Special Historic Natural Features Conservation Zone:

Advance notice to government authorities must be provided when:

  • Constructing new buildings or extending or altering existing buildings.
  • Clearing land or altering the shape of land.
  • Felling trees.
  • Quarrying stones.
  • Any other activity that may affect the historical features of an area.

Scenic District:

55.5% of Kamakura City is designed as a Scenic District. Permission from the city mayor is required for the following:

  • Constructing new buildings or extending or altering existing buildings.
  • Changing the colour of buildings.
  • Clearing land or altering the shape of land.
  • Land reclamation.
  • Felling trees.
  • Quarrying stones.

Landscape District:

In a landscape district, there are regulations on building height and colour.

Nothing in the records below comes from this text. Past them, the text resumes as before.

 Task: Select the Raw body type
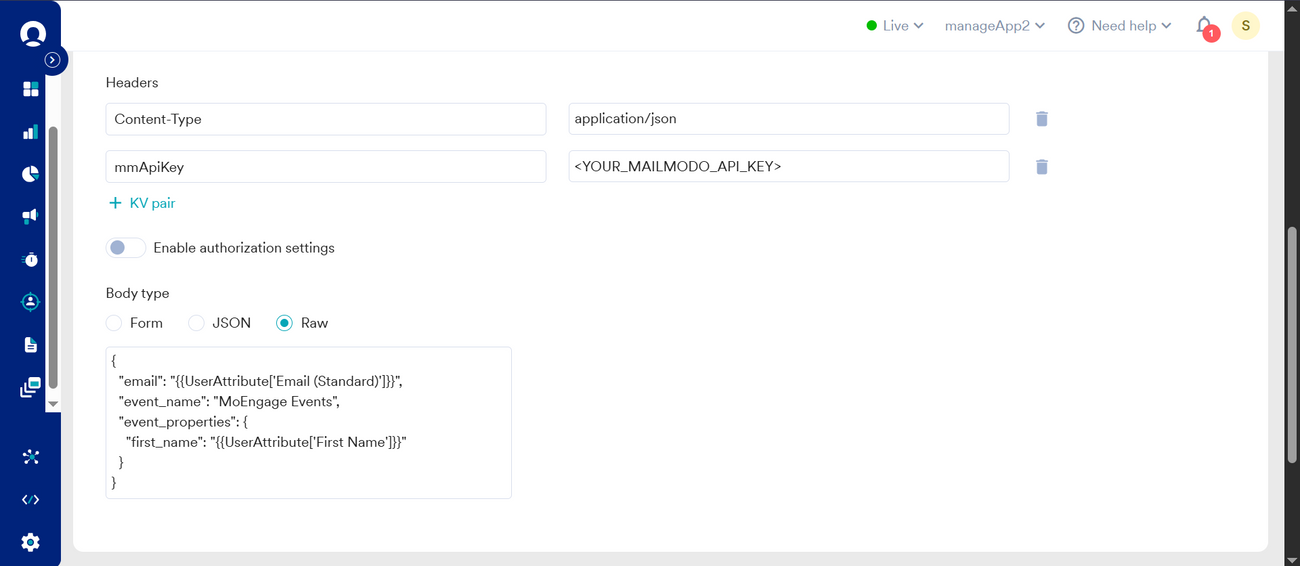pyautogui.click(x=285, y=323)
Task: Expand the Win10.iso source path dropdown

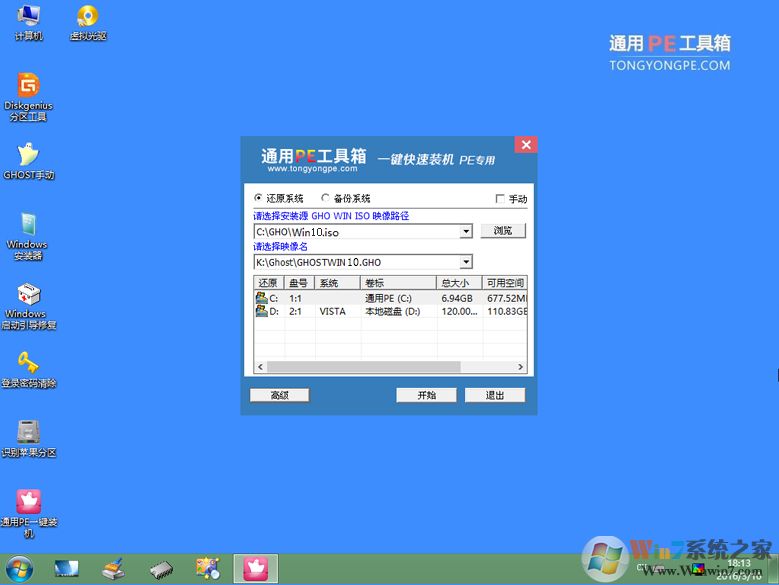Action: coord(466,231)
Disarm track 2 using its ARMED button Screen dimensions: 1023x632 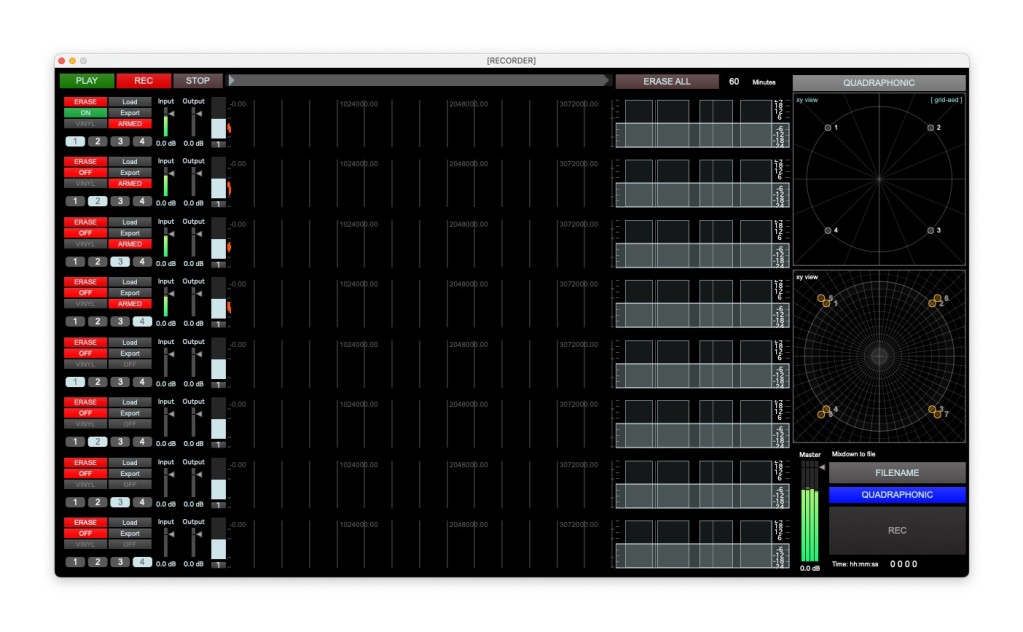click(x=130, y=184)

Permission from the city mayor is required before construction can start.

Building heights are limited to a maximum of 15 meters (approximately 5-storeys), and 10 meters (approximately 3-storeys or below) in Category I Exclusively Low-Rise Residential Zones.

Buried Cultural Property Area:

In places with a long history of inhabitation there may be historic artefacts buried underground.

If, during excavations, historic items are unearthed, construction can be delayed while experts carefully document the site.

Local Resident Agreements:

There are 51 areas in Kamakura with local resident agreements in place. These agreements may cover things such as banning the construction of rental apartments, prohibiting the subdivision of land below 165 sqm in size, requiring a minimum space of 1 meter between a building and the land boundary and so on.


Before you buy

You can confirm any relevant zoning and construction agreements by visiting the city hall. There may be cases where local resident agreements may not have been specified in the contract documents when buying land or a house, so it is essential to check with the local government beforehand.

Also, before you can begin construction of a house, the city will need to approve the construction plans to ensure the building meets local regulations. If you are unsure about whether you can build the house you want, you should hire the services of an architect or home builder before you settle on a parcel of land.

Buying an older house

The city offers financial assistance for the earthquake-retrofitting of older houses. Assistance includes a free consultation with an architect (there is a 2 month waiting list), up to 50,000 Yen to go towards an earthquake-resistant building inspection, and up to 700,000 Yen (and not exceeding half of the costs) for the retrofitting work.

Older neighbourhoods where you can find historic homes and more traditional streetscapes include Yukinoshita, Nikaido, Nishimikado, Kamakurayama, Komachi and Onarimachi.